Innanzittutto la battaglia per una maggiore giustizia fiscale a favore dei contribuenti onesti e delle forze produttive, dopo la protesta degli imprenditori, artigiani e commercianti scesi in piazza a Treviso e Vicenza contro la manovra finanziaria per il 2007. Di cui mi feci interprete già nel giugno del 2007 con una mia lettera al Presidente Prodi, rilanciata dal Sole 24 Ore, a favore del ripristino dei principi dello Statuto del Contribuente in materia di studi di settore, lotta all'evasione e contestuale riduzione della pressione fiscale, poi con un mio ordine del giorno accolto dal Governo, quindi - grazie alla collaborazione con la combattiva sen. Helga Thaler Ausserhofer - con una specifica mozione della Commissione Finanze e nella correzione nella successiva manovra finanziaria di alcune norme in materia fiscale, per semplificare gli adempimenti burocratici a carico dei contribuenti e per limitare le presunzioni negli studi di settore. Questo lavoro ispirò anche una mia proposta di legge (la n. 2002 AS), volta a inserire in Costituzione i principi dello Statuto del Contribuente di cui alla legge n. 212 del 2000, per evitare che le leggi finanziarie continuassero a disapplicarli, anzi a violarli, a favore dell'Amministrazione finanziaria e a danno dei contribuenti meno in grado di difendersi.
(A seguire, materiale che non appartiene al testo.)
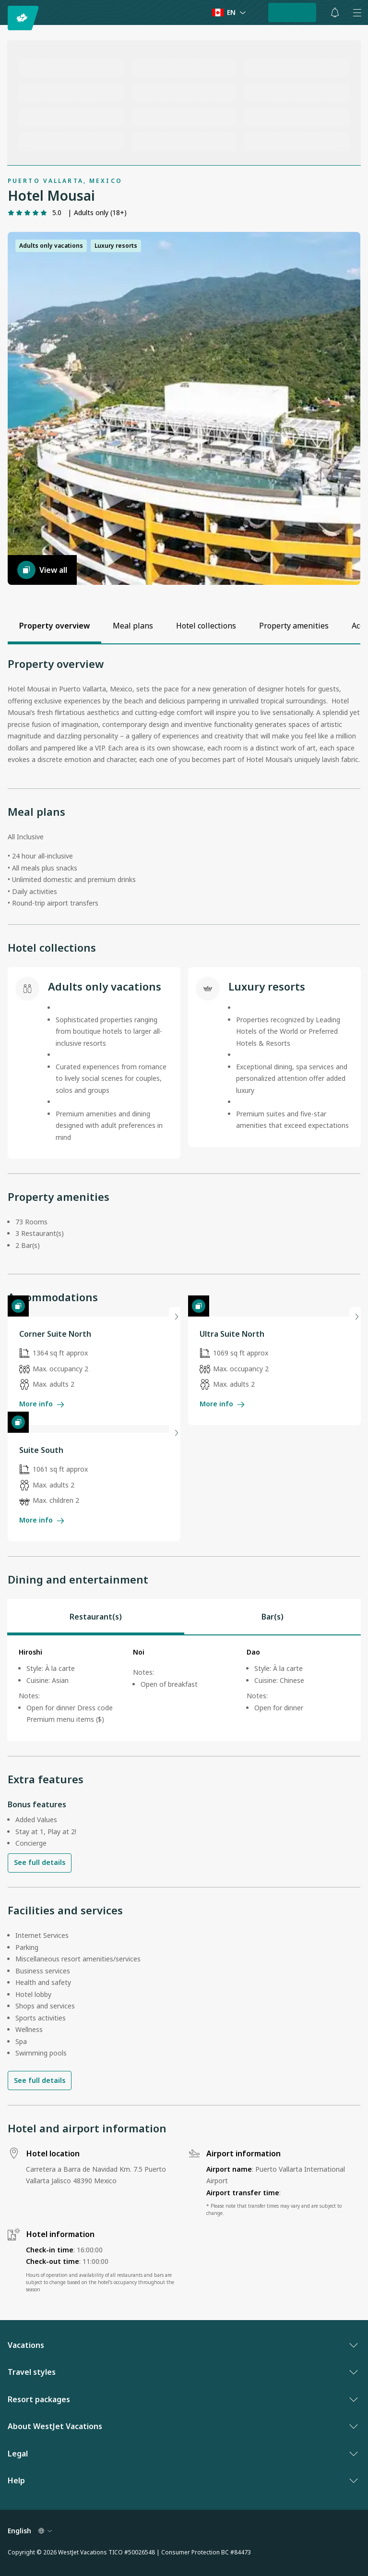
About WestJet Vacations (182, 2426)
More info (41, 1403)
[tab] (95, 1616)
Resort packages (182, 2399)
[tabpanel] (184, 1688)
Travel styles (182, 2372)
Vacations (182, 2345)
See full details (39, 1862)
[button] (184, 408)
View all (42, 570)
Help (182, 2480)
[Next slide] (174, 1316)
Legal (182, 2453)
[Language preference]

Voglio ricordare anche le mie iniziative emendative a favore degli enti locali più virtuosi, come in materia di patto di Stabilità ed assunzioni di personale. E ancora le misure della Finanziaria 2007 in materia di federalismo infrastrutturale (ovvero il via libera alla costituzione di quella che oggi è la CAV, la società mista Anas-Regione Veneto per la gestione del Passante) e di finanziamento di una serie di infrastrutture nella mia Regione, il cosiddetto 'aggregato tangenziali venete', per 150 milioni di euro, di cui circa 63 destinati alla variante di Col Cavalier nel bellunese, inaugurata nel giugno del 2015. Infine ricordo la soddisfazione di veder approvato un mio emendamento alla Finanziaria 2008, grazie alla collaborazione del sottosegretario all'Economia Nicola Sartor, che autorizzava un contributo decennale di 10 milioni di euro a decorrere dal 2008 per la realizzazione del secondo stralcio del Sistema Ferroviario Metropolitano Regionale. Un'opera strategica per l'area metropolitana centrale del Veneto, che tuttavia non poté essere completata negli anni successivi poiché il Governo Berlusconi cancellò inopinatamente il relativo finanziamento dal 2009.
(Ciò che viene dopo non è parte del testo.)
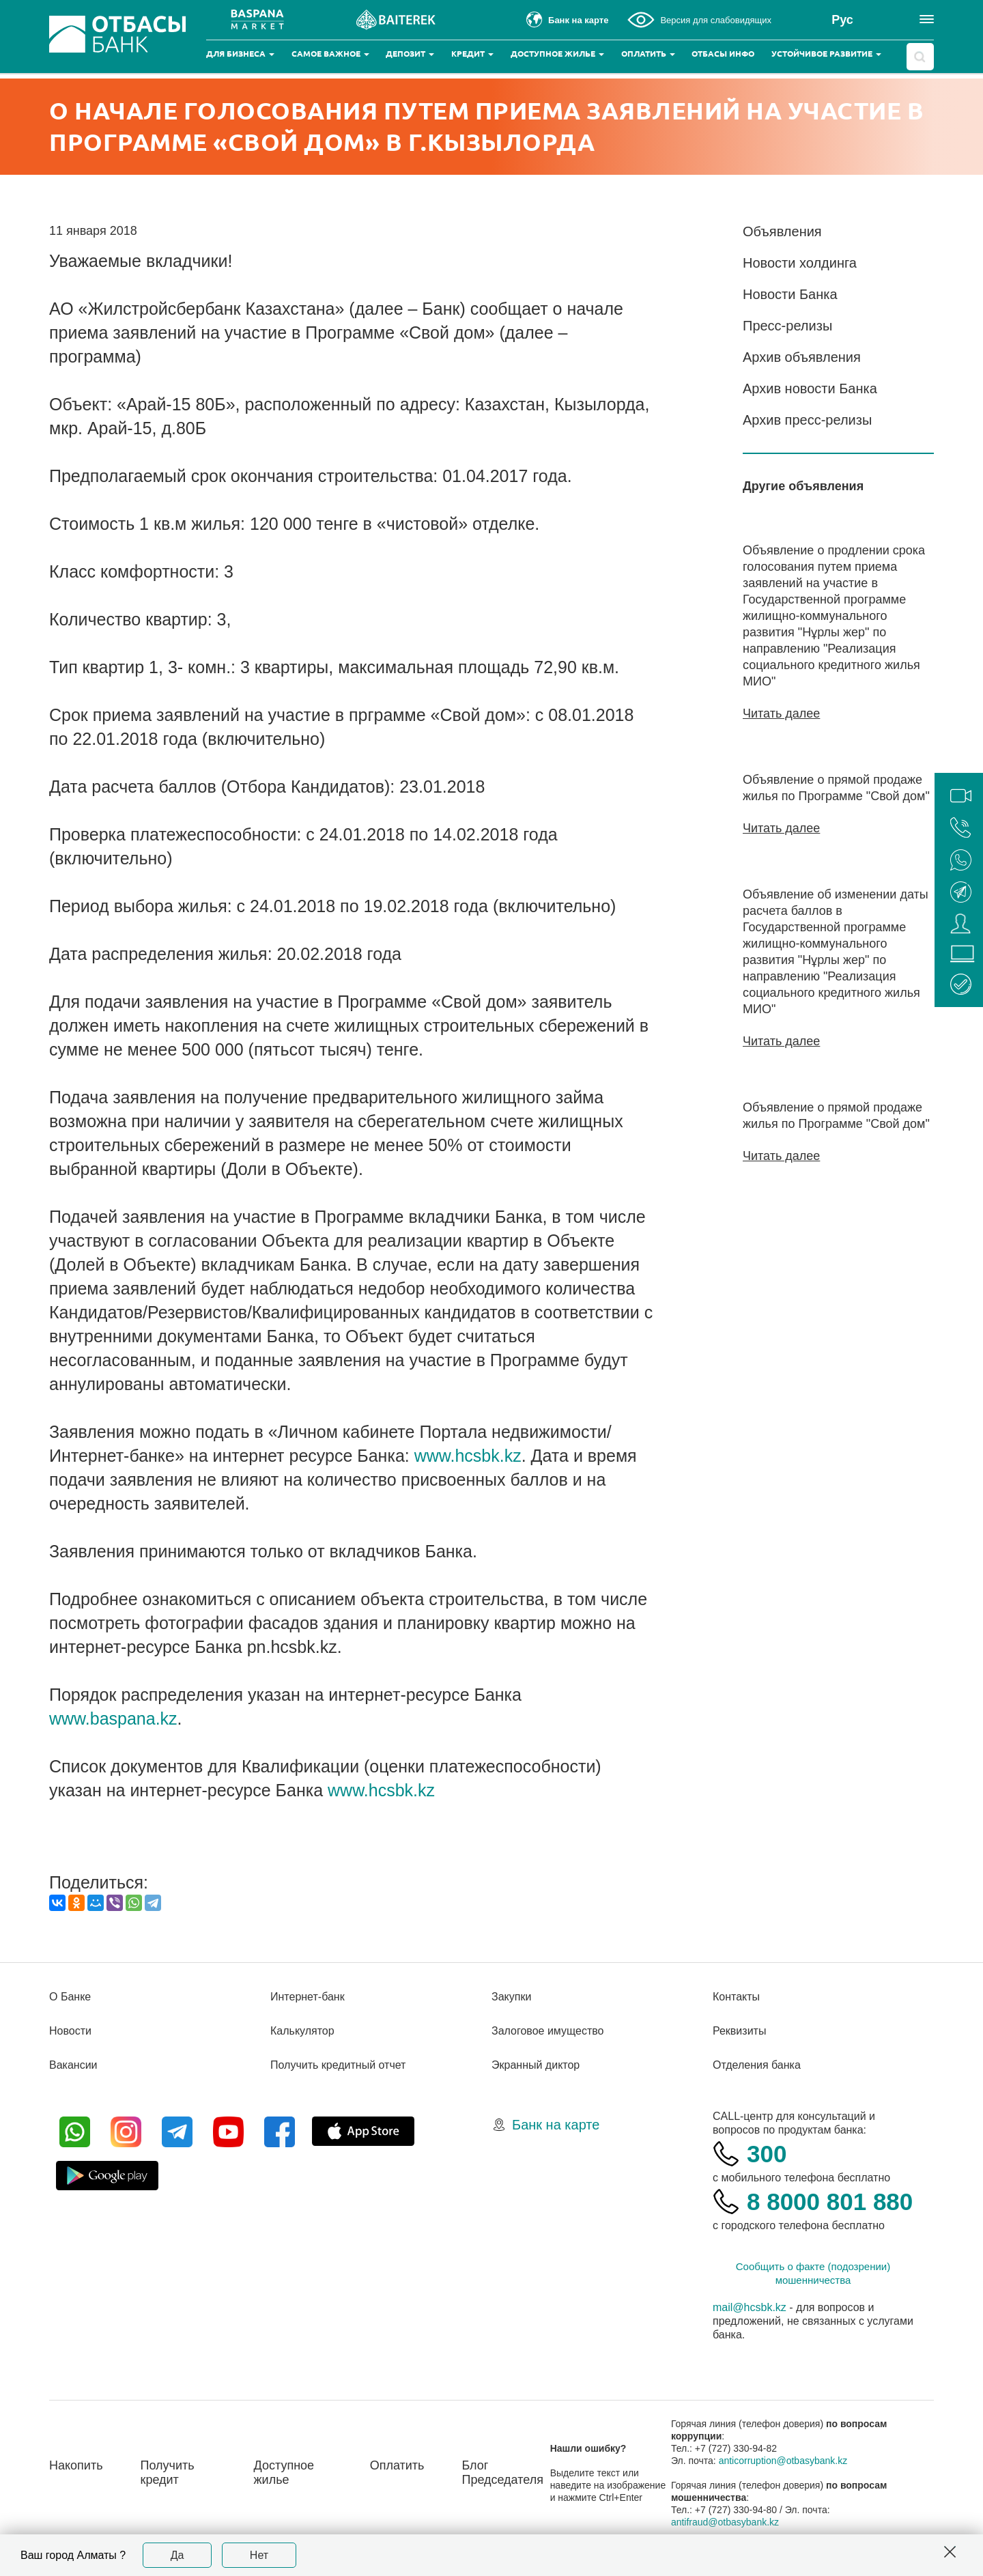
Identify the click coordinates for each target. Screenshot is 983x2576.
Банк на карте (555, 2124)
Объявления (782, 231)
Dell'esperienza di quei due anni di lavoro all’interno del Gruppo Per le Autonomie del Senato conservo dunque un bellissimo ricordo, come il migliore periodo della mia esperienza parlamentare. È stata una grande palestra di politica, foriera di iniziative concrete che hanno avuto ricadute positive sul mio territorio. Un'esperienza che ha rafforzato la mia convinzione della necessità di una riforma federalista dello Stato, tanto più urgente come conferma la frattura nella geografia elettorale dell'Italia e il caos politico che avvolge il centralismo romano dopo il 4 marzo, che dovrebbero indurre le persone di buon senso a muoversi per mettere in sicurezza le Istituzioni del Paese. Ciò significa limitare il potere (e i possibili danni) dello Stato centrale, lasciando invece maggiori spazi di autonomia alle Regioni e alle città, dentro un più ampio disegno democratico e federalista europeo.
Ringrazio il presidente Peterlini di aver pensato di raccogliere quell'esperienza plurale in questo libro, chiedendo a tutti noi di partecipare con un nostro contributo.